[Data records — start]

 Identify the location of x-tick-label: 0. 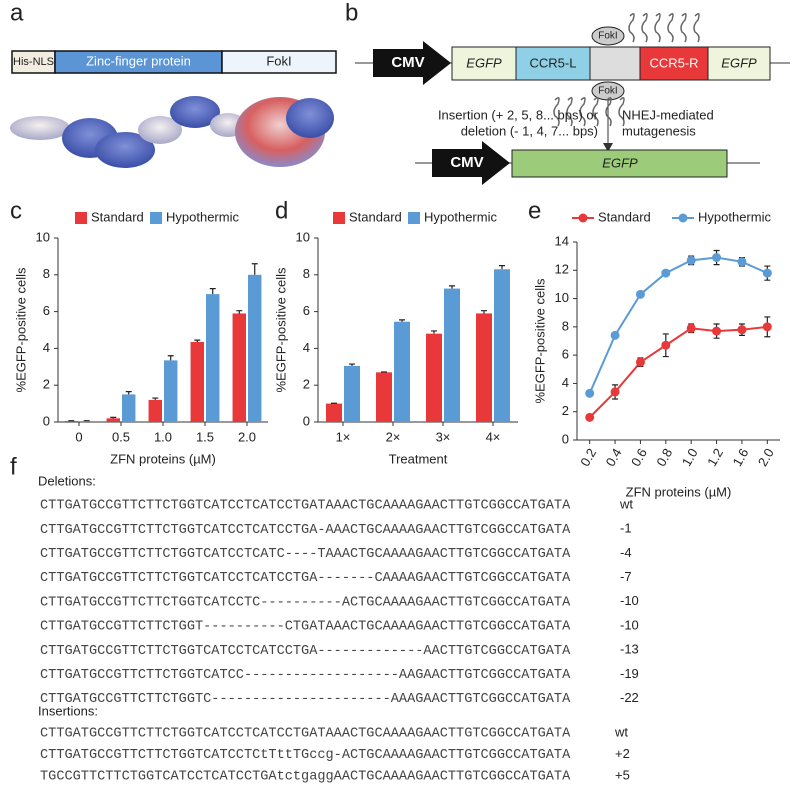
(78, 436).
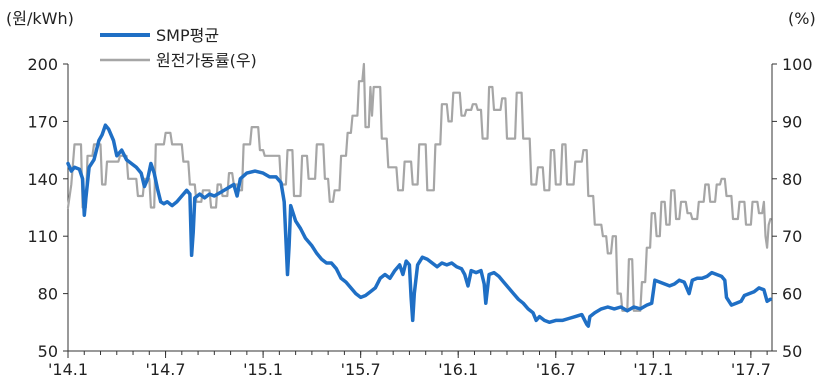 This screenshot has width=836, height=382. I want to click on left-tick-label: 110, so click(42, 236).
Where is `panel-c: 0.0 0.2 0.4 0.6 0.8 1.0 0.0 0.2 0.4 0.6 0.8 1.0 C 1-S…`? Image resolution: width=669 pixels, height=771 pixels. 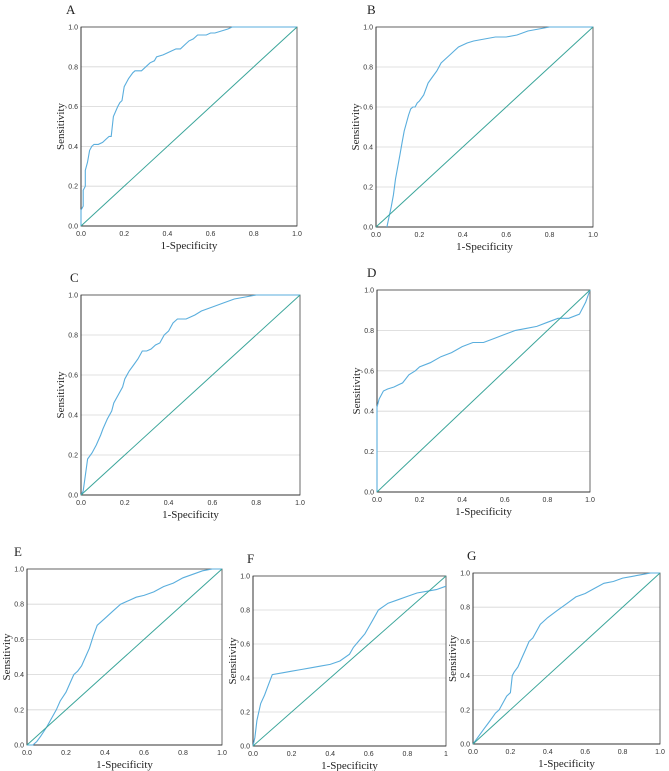
panel-c: 0.0 0.2 0.4 0.6 0.8 1.0 0.0 0.2 0.4 0.6 0.8 1.0 C 1-S… is located at coordinates (180, 396).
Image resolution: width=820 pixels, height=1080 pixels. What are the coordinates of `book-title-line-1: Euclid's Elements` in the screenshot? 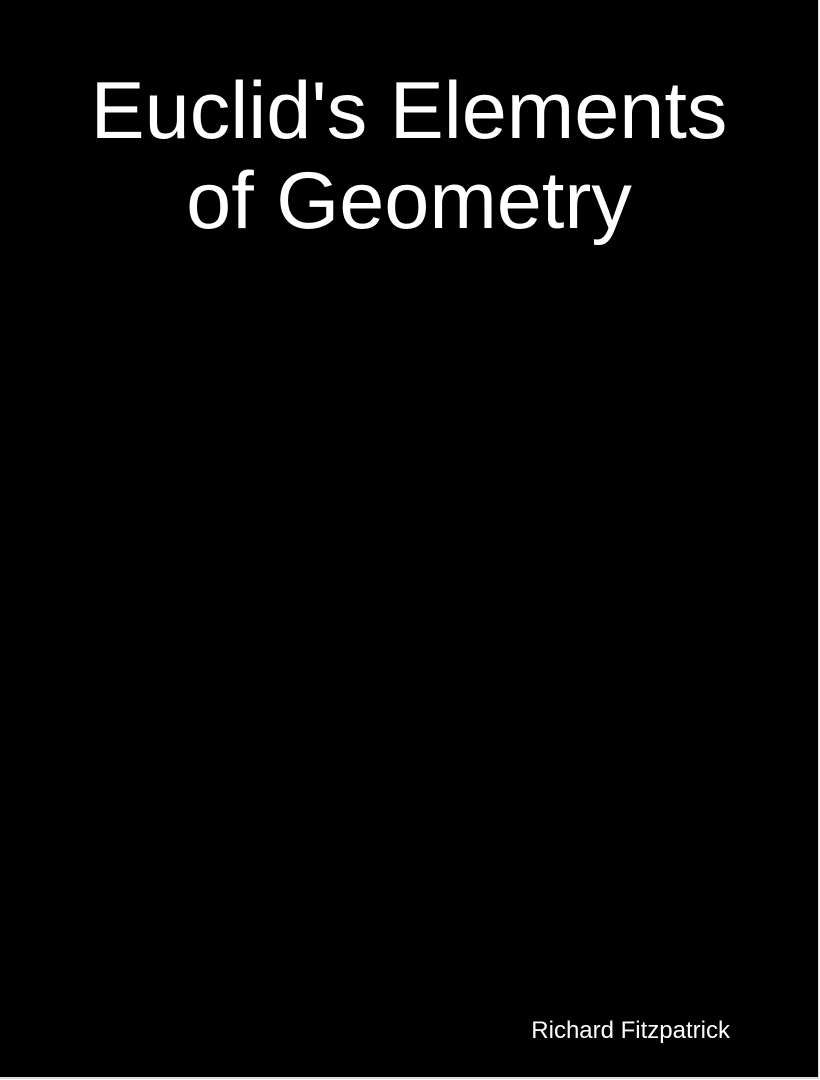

[Data records — finish]

> **Work to complete**
Write out all of the material again, switching every "Image resolution" to "Screen size" and keeping everything else the same. Leave the pictures out.

> **Expected output**
 Identify the location of x-tick-label: 0. 
(78, 436).
 This screenshot has width=836, height=382. I want to click on left-tick-label: 110, so click(42, 236).
Where is `panel-c: 0.0 0.2 0.4 0.6 0.8 1.0 0.0 0.2 0.4 0.6 0.8 1.0 C 1-S…`? Screen size: width=669 pixels, height=771 pixels. 
panel-c: 0.0 0.2 0.4 0.6 0.8 1.0 0.0 0.2 0.4 0.6 0.8 1.0 C 1-S… is located at coordinates (180, 396).
Screen size: width=820 pixels, height=1080 pixels. What are the coordinates of `book-title-line-1: Euclid's Elements` in the screenshot? 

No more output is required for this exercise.